Exercise description: Reproduce the data below word for word, leaving out the pictures.
>> Start Material supplied
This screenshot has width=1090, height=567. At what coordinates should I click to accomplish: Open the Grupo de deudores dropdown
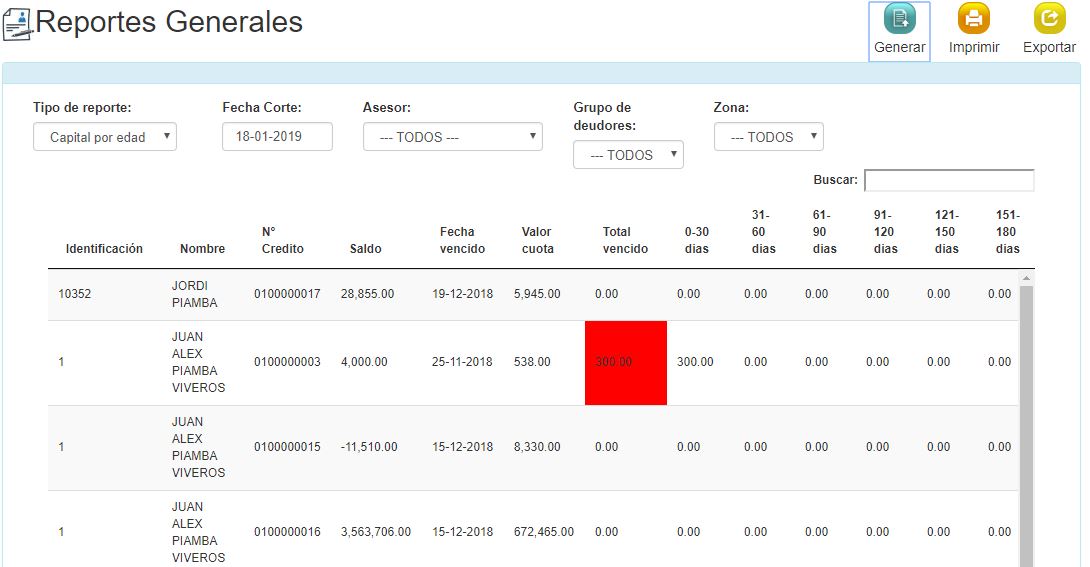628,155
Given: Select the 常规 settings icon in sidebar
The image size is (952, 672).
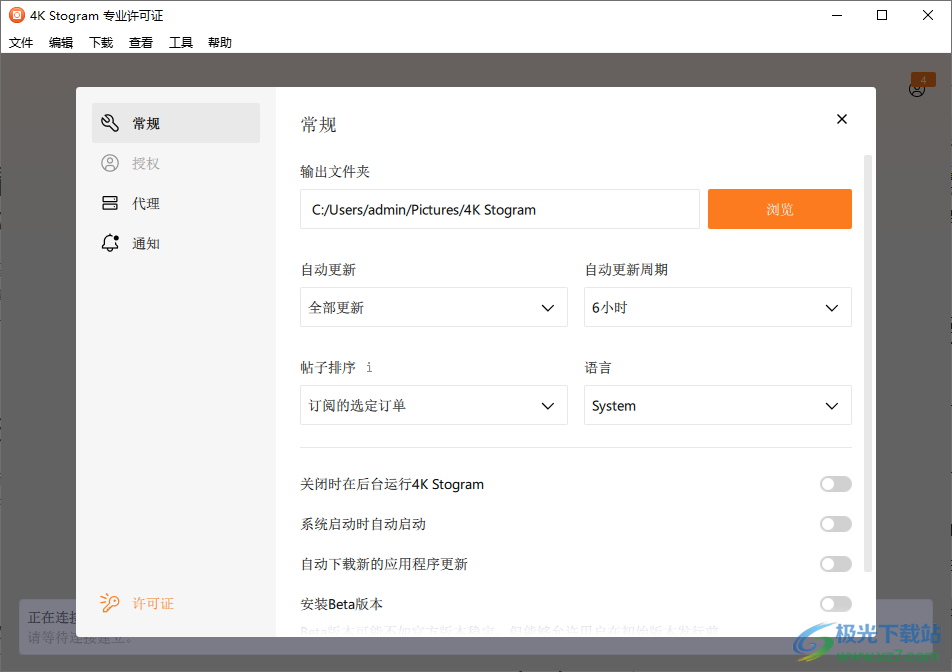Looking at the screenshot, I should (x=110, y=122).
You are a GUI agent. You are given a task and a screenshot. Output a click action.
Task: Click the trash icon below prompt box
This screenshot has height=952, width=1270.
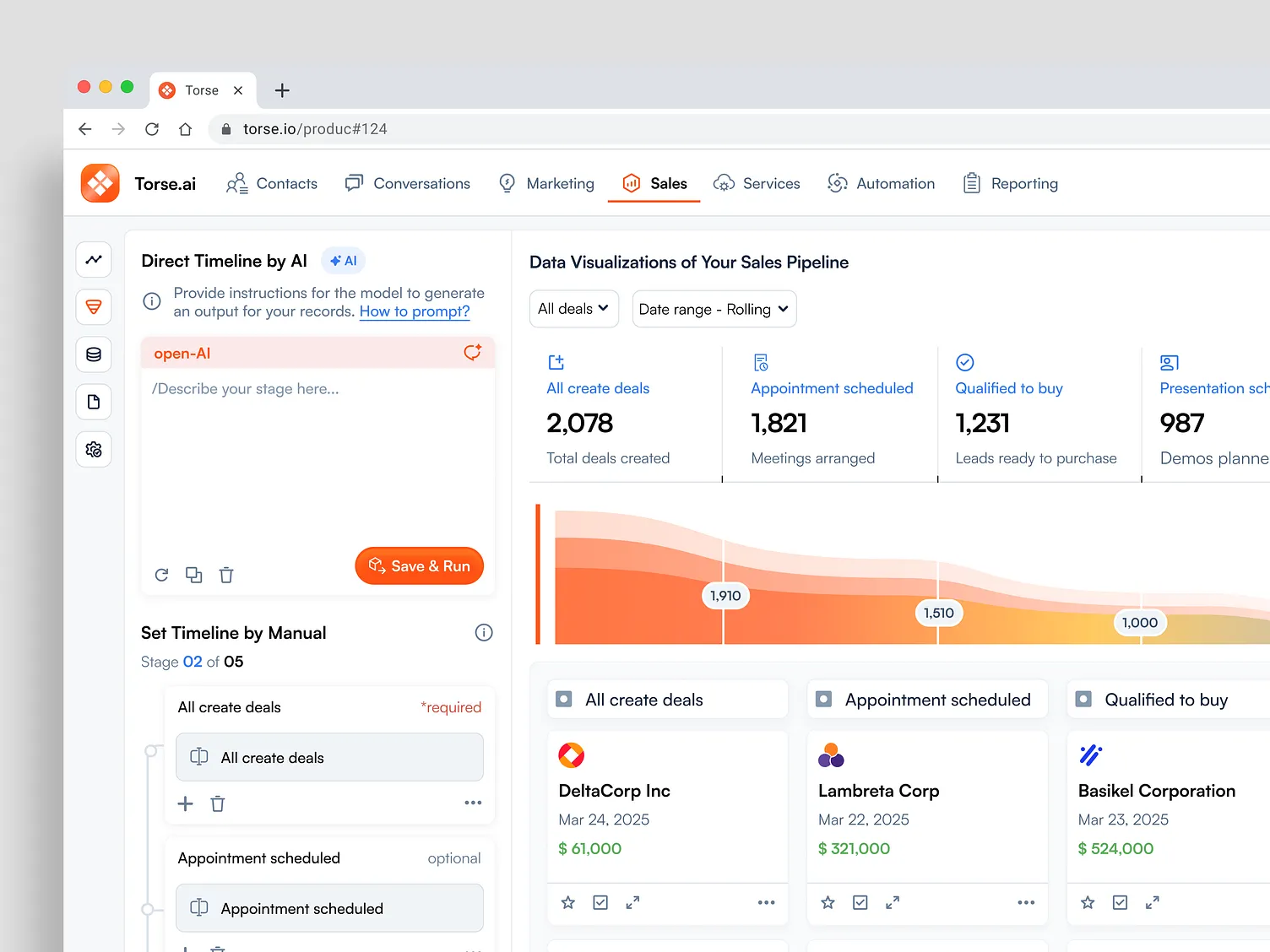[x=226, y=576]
>> End Material supplied
Task result:
This screenshot has width=1090, height=567. At what coordinates should I click to accomplish: Open the Grupo de deudores dropdown
628,155
Given: Select the 常规 settings icon in sidebar
The image size is (952, 672).
Looking at the screenshot, I should (x=110, y=122).
You are a GUI agent. You are given a task and a screenshot. Output a click action.
Task: Click the trash icon below prompt box
This screenshot has height=952, width=1270.
[x=226, y=576]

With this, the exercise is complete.